## Task brief
Transcribe every record exactly.

## Records provided
┌──

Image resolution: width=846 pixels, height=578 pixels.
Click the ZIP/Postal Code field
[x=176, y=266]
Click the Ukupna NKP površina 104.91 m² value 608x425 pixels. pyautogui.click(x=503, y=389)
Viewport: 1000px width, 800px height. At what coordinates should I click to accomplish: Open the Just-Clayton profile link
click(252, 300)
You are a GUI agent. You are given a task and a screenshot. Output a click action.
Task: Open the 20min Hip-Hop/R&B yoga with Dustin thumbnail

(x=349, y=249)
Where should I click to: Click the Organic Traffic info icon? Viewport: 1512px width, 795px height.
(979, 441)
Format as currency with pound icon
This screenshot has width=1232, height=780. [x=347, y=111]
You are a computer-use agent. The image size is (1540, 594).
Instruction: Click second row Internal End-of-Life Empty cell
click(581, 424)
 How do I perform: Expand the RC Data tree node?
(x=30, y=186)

└──

## Solution to this task
Image resolution: width=846 pixels, height=578 pixels.
Click the ZIP/Postal Code field
[x=176, y=266]
Click the Ukupna NKP površina 104.91 m² value 608x425 pixels. pyautogui.click(x=503, y=389)
Viewport: 1000px width, 800px height. At what coordinates should I click to accomplish: Open the Just-Clayton profile link
click(252, 300)
You are a GUI agent. You are given a task and a screenshot. Output a click action.
Task: Open the 20min Hip-Hop/R&B yoga with Dustin thumbnail

(x=349, y=249)
Where should I click to: Click the Organic Traffic info icon? Viewport: 1512px width, 795px height.
(979, 441)
Format as currency with pound icon
This screenshot has width=1232, height=780. [x=347, y=111]
You are a computer-use agent. The image size is (1540, 594).
Instruction: Click second row Internal End-of-Life Empty cell
click(581, 424)
 How do I perform: Expand the RC Data tree node?
(x=30, y=186)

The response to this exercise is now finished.